在 C++ 中，如何从字符串中获取接下来的几个字符？

Question

My goal is to grab a specific part of a very large number and concatenate that part with another number, then continue. Since integers only go so high, I have a string of the number. I do NOT know what this number could be, so I can't input it in myself. I can use substr for the first part, but I am stuck shortly after.

An example

"435509590420924949"

I want to take the first 5 characters out, convert to integer, do my own calculation to them, then concatenate them with the rest of the string. So I will take 43550 out, do formula to get 49, then add 49 to another 5 in a row after the original string "95904" so the new answer will be "4995904".

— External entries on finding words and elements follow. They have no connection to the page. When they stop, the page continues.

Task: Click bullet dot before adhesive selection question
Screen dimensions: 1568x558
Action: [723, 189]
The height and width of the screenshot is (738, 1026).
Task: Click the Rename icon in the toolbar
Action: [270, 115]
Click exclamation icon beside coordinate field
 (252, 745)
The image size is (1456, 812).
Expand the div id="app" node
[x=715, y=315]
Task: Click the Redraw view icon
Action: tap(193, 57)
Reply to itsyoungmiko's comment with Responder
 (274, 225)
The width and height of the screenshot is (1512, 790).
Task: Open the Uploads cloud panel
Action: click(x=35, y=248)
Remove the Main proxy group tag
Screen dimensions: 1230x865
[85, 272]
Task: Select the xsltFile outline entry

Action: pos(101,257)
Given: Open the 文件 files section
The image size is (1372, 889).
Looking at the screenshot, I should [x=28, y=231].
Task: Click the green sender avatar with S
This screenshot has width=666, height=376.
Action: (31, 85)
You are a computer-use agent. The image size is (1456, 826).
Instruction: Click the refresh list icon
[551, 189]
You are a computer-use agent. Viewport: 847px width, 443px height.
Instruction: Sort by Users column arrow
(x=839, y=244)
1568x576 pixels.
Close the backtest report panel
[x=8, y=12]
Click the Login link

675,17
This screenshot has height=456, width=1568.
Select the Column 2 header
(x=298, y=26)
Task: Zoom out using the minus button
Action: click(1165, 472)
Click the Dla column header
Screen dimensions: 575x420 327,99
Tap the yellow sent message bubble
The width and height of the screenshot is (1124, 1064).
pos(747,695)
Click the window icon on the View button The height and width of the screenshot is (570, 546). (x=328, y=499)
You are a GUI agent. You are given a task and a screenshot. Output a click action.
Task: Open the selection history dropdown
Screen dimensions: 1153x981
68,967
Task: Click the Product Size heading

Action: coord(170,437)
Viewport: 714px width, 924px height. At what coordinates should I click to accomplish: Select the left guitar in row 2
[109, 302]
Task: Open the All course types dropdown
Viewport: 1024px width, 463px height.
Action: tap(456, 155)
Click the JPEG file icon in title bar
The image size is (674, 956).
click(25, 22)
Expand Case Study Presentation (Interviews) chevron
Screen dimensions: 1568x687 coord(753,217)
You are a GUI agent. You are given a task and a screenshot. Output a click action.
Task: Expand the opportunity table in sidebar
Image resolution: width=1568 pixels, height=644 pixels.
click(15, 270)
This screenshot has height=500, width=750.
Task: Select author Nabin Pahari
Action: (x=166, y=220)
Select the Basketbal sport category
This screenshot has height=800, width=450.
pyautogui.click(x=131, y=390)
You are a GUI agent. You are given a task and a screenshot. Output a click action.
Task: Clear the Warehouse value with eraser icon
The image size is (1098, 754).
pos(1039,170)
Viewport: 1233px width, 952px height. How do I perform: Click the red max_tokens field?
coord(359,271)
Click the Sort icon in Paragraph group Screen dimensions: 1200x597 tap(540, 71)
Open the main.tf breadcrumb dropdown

This is my code for the first part I made up,

string temp;
int number;

temp = data.substr(0, 5);
number = atoi(temp.c_str());

This grabs the first first characters in the strings, converts to integers where I can calculate it, but I don't know how to grab the next 5 of the long string.

Answer 1

You can get the length of the string, so something like:

std::size_t startIndex = 0;
std::size_t blockLength = 5;
std::size_t length = data.length();
while(startIndex < length)
{
    std::string temp = data.substr(startIndex, blockLength);
    // do something with temp
    startIndex += blockLength;
    // TODO: this will skip the last "block" if it is < blockLength,
    // so you need to modify it a bit for this case.
}

Answer 2

You can use loops. For example:

std::size_t subStrSize = 5;
for (std::size_t k = 0; k < data.size(); k+=subStrSize) {
    std::size_t h = std::min(k + subStrSize - 1, data.size() - 1);
    int number = 0;
    for (std::size_t l = k; l <= h; ++l) 
        number = number * 10 + data[l] - '0';
    //-- Some work with number --
}